Dentro das religiões de matriz africana, a feitura é entendida como uma gestação, em que o novo adepto fica 21 dias recluso no terreiro de candomblé e passa pelos atos da iniciação e preceitos, de modo a adentrar ao sagrado.

“Eu estou muito interessado na naturalização das existências de terreiro, rituais e epistemologias de terreiro. A iniciação de uma criança deve ser tratada e entendida como movimento respeitoso, carinhoso e de cuidado por meio do qual os pais estão inserindo as crianças em alguma coisa que é muito significativa para a vida da família. A família se fortalece por meio das afro vivências de terreiro", afirma o professor doutor Sidnei Barreto Nogueira.

Na crença nagô as pessoas nascem sempre na mesma família, havendo uma existência cíclica e contínua. A criança é entendida como um antepassado que retorna ao seio familiar. A iniciação da criança é uma forma de valorizar a memória ancestral.

O artigo 5º da Constituição Federal de 1988 defende a liberdade religiosa e a lei nº 9.459/97 estabelece punição para crimes resultantes de preconceito de raça, cor, etnia e religião. A intolerância religiosa é tida como um ato de ódio no Brasil.

Segundo o juiz Bruno Paiva Garcia, que absolveu a mãe Juliana Ferreira, “não se verifica qualquer justificativa, senão a intolerância religiosa, para a restrição ao ritual próprio do Candomblé, como a escarificação”. O juiz também constatou que “trata-se de lesão ínfima, insignificante, que não causa prejuízo físico, psicológico ou sequer estético à criança”.

O professor doutor Sidnei Barreto Nogueira também é pai de santo e coordena o Instituto Ilê Ará SP - Instituto Livre de Estudos Avançados em Religiões Afro-brasileiras da USP. O especialista fala sobre a preservação da laicidade constitucional e pontua que, quando as sentenças tiram a guarda das mães, a justiça está sendo passiva do racismo.

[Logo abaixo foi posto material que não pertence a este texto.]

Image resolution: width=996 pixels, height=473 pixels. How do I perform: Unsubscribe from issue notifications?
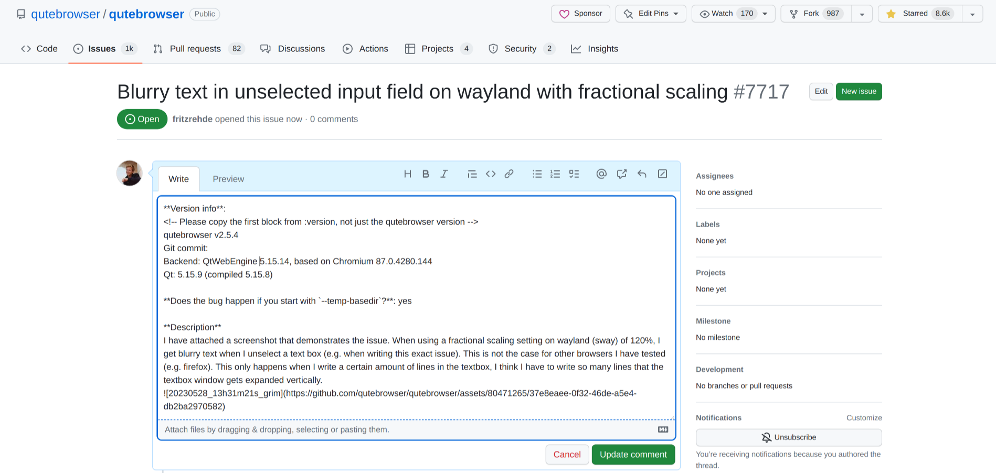click(789, 437)
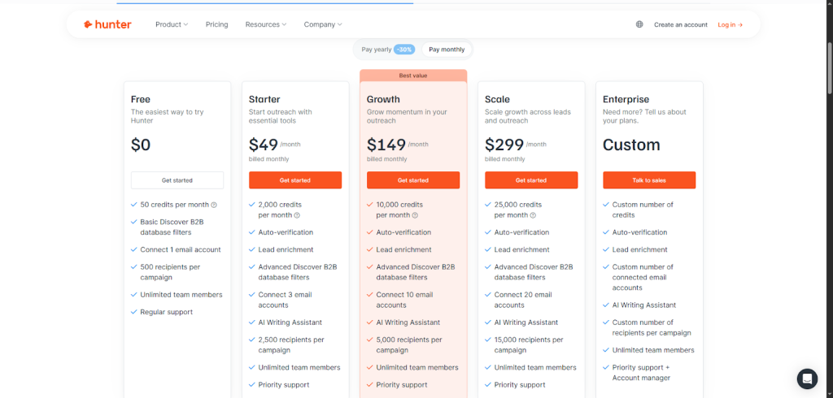
Task: Click Get started under the Scale plan
Action: coord(531,180)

"Sentenças que tiram a guarda das mães são racistas. Deliberadamente o racista se serve da satanização que está posta. O racismo religioso se volta contra a cultura de terreiro. A nossa cultura nasce da cabaça útera ancestral. Sabemos dos prejuízos emocionais e psicológicos que podem afetar uma criança apartada da sua mãe, assim como apartada do candomblé", conclui.